U kunt ook gegevensverlies voorkomen met behulp van de cmdlet Invoke-Command om een Start-Job opdracht uit te voeren in de externe sessie. In dit geval wordt het taakobject gemaakt in de externe sessie. U kunt de Receive-PSSession-cmdlet niet gebruiken om de taakresultaten op te halen. Gebruik in plaats daarvan de cmdlet Connect-PSSession om verbinding te maken met de sessie en gebruik vervolgens de cmdlet Invoke-Command om een Receive-Job opdracht in de sessie uit te voeren.
Wanneer een sessie met een actieve taak wordt verbroken en vervolgens opnieuw verbinding maakt, wordt het oorspronkelijke taakobject alleen opnieuw gebruikt als de taak is verbroken en opnieuw is verbonden met dezelfde sessie. De opdracht om opnieuw verbinding te maken geeft geen nieuwe taaknaam op. Als de sessie opnieuw is verbonden met een andere clientsessie of als er een nieuwe taaknaam is opgegeven, maakt Windows PowerShell een nieuw taakobject voor de nieuwe sessie.
Wanneer u de verbinding met een PSSessionverbreekt, wordt de sessiestatus verbroken en is de beschikbaarheid Geen.
De waarde van de eigenschap State is relatief ten opzichte van de huidige sessie. De waarde Verbinding verbroken betekent daarom dat de PSSession- niet is verbonden met de huidige sessie. Het betekent echter niet dat de PSSession- is losgekoppeld van alle sessies. Het kan zijn dat deze is verbonden met een andere sessie. Gebruik de eigenschap Availability om te bepalen of u verbinding kunt maken met de sessie of opnieuw verbinding kunt maken met de sessie.
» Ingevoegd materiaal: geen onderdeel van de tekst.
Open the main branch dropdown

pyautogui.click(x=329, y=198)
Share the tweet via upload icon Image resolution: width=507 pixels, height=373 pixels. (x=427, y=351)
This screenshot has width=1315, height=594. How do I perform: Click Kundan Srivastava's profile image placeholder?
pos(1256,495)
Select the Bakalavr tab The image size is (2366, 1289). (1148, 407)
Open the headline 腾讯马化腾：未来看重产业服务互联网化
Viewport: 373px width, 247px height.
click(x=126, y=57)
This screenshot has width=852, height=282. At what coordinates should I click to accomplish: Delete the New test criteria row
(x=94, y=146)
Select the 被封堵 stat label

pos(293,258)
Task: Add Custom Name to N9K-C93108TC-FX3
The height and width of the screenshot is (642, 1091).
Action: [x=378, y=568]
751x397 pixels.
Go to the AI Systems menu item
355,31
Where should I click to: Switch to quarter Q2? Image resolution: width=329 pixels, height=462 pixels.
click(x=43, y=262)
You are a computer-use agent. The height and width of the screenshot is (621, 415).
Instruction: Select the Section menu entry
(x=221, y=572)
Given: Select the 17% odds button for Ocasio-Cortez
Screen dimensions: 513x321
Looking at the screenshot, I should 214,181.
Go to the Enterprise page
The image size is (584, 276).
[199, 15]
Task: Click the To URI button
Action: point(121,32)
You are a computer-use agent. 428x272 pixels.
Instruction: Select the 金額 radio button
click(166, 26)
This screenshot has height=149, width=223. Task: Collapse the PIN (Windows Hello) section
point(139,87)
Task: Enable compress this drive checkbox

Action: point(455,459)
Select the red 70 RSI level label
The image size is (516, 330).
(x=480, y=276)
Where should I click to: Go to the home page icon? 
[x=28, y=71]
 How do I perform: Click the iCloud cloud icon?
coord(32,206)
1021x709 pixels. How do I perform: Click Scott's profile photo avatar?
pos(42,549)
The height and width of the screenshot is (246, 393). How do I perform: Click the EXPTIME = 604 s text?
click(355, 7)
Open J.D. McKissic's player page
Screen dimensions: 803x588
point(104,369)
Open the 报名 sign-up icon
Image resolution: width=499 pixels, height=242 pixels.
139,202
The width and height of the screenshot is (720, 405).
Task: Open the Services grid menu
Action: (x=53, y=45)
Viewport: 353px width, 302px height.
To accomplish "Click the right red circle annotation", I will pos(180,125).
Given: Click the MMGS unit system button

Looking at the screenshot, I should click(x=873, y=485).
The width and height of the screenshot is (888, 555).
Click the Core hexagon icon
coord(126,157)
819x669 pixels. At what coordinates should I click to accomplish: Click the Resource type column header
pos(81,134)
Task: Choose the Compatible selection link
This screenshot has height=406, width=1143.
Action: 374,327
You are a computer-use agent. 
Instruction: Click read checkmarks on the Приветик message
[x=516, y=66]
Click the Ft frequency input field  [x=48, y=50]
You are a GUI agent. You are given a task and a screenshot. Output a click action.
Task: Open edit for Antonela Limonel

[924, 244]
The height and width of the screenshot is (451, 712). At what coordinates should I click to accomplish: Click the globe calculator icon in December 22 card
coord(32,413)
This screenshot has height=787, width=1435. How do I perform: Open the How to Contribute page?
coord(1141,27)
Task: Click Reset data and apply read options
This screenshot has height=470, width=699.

Een beschikbaarheidswaarde van Geen geeft aan dat u verbinding kunt maken met de sessie. Een waarde bezet geeft aan dat u geen verbinding kunt maken met de PSSession- omdat deze is verbonden met een andere sessie.
Zie Opsomming RunspaceState in de MSDN-bibliotheek voor meer informatie over de waarden van de eigenschap State van sessies.
Zie Opsomming RunspaceAvailabilityvoor meer informatie over de waarden van de eigenschap Availability van sessies.